_EXTRAIT DE PAGE_:

Dans la foulée, l'ONG américaine se félicite de la reddition de Bosco Ntaganda et son transfèrement à La Haye qui, note-t-elle, «ont constitué des étapes importantes dans la lutte contre l'impunité pour les crimes les plus graves commis dans l'Est de la RD Congo ». Elle félicite également le chef de l'Etat en lui rappelant que son «insistance, au cours des douze derniers mois, pour que Ntaganda soit traduit en justice a été un élément déterminant dans cette évolution ».

Neutraliser le M23 et protéger la population civile

Rassurée de la ligne désormais tracée par le gouvernement congolais qui consiste à ne plus attribuer une prime de guerre aux auteurs des crimes de guerre dans l'Est du Congo, HRW espère que «d'autres individus suspectés d'avoir commis de graves violations des droits humains - dont des dirigeants du M23 comme Baudouin Ngaruye et Innocent Zimurinda (qui sont actuellement au Rwanda), Sultani Makenga et Innocent Kayna - seront également arrêtés et traduits en justice. Toutes ces personnes figurent sur des listes de sanctions établies par les Nations unies et par les États-Unis ».

_TÂCHE BRÈVE_: Poursuivez l'extrait ci-dessus sur HRW et la lutte contre l'impunité dans l'Est de la RD Congo, en partant de sa dernière phrase.

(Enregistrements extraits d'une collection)
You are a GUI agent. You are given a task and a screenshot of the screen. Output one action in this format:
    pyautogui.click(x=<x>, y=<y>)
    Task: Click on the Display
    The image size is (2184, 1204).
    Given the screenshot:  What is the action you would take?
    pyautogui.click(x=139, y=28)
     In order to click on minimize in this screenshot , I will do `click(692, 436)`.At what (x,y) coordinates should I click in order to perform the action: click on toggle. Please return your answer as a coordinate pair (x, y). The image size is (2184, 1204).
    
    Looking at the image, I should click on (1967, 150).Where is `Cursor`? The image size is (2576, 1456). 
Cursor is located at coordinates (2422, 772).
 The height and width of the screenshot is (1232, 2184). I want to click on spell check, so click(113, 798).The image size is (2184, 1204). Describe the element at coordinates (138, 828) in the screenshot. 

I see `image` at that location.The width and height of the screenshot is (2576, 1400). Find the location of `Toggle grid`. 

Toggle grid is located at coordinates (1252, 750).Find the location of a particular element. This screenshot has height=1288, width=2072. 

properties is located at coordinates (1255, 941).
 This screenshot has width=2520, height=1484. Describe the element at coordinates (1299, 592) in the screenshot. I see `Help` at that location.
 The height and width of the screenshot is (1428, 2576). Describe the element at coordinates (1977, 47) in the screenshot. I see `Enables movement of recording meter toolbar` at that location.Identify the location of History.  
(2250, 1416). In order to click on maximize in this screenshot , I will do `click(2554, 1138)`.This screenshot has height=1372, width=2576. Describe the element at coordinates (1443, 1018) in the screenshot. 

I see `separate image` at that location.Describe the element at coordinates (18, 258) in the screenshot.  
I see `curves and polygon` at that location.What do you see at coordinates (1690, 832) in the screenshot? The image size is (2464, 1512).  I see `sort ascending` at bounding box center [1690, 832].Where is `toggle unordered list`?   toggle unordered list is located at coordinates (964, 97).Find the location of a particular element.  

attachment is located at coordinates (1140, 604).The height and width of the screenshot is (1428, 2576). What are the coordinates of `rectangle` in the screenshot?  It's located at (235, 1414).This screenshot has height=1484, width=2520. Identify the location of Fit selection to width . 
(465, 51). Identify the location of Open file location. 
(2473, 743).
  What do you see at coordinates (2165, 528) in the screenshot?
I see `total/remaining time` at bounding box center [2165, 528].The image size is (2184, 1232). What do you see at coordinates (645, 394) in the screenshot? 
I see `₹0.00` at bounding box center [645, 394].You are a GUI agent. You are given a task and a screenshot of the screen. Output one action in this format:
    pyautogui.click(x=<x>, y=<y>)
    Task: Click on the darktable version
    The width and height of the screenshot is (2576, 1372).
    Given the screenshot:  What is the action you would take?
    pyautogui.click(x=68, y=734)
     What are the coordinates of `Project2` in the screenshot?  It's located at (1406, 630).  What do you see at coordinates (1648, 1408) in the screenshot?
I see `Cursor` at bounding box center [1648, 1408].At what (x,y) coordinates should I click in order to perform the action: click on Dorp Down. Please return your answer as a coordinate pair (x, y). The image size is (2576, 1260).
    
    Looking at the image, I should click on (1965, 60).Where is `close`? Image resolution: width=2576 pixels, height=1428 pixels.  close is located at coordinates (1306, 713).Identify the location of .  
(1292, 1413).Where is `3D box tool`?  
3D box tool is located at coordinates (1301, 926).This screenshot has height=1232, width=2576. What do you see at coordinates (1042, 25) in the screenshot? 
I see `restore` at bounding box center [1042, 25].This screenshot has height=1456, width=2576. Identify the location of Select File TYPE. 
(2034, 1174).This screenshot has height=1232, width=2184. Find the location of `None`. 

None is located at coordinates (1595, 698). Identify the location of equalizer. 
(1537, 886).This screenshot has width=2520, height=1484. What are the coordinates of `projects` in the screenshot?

_RÉPONSE À LA TÂCHE_:
HRW s'oppose à tout accord, particulièrement avec le M23. «Pour que, souligne-t-elle, ces mesures aient un effet durable, le gouvernement congolais ne devrait conclure d'accord avec aucun chef de guerre ayant commis des exactions, quelle que soit son appartenance politique, ethnique ou autre ».

Elle évoque, à ce propos, de bonnes raisons pour la RDC d'appuyer le déploiement de la Brigade d'intervention des Nations unies dans sa partie Est. «Le déploiement de la Brigade d'intervention, note-t-elle, n'est pas sans risques, mais représente aussi une occasion unique d'arrêter les chefs rebelles qui sont responsables des pires atrocités. La brigade devrait concentrer ses efforts sur des opérations ciblées et bien préparées visant ces arrestations, et prendre toutes les précautions possibles afin de minimiser les dommages subis par la population civile, tels que ceux occasionnés par de précédentes opérations militaires d'envergure qui avaient entraîné des déplacements de population et des violations des droits humains à grande échelle ».

Néanmoins, HRW rappelle que «dans les régions que la Brigade d'intervention réussit à contrôler, il sera essentiel que le gouvernement congolais joue un rôle en amont et procède, en coordination avec la Monusco, à des préparatifs afin de pouvoir tenir et sécuriser ces zones et y rétablir des institutions et des services publics crédibles ». L'allusion n'est-elle pas faite à la restauration de l'autorité de l'Etat sur les territoires actuellement sous contrôle du M23 et que dernier ne veut pour rien au monde céder à Kinshasa ? La seule manière d'y arriver est de neutraliser ce mouvement armé que le Rwanda tend à protéger par des subterfuges de toutes sortes. La subtilité de Kigali est telle que de temps en temps Kinshasa se trouve pris de court.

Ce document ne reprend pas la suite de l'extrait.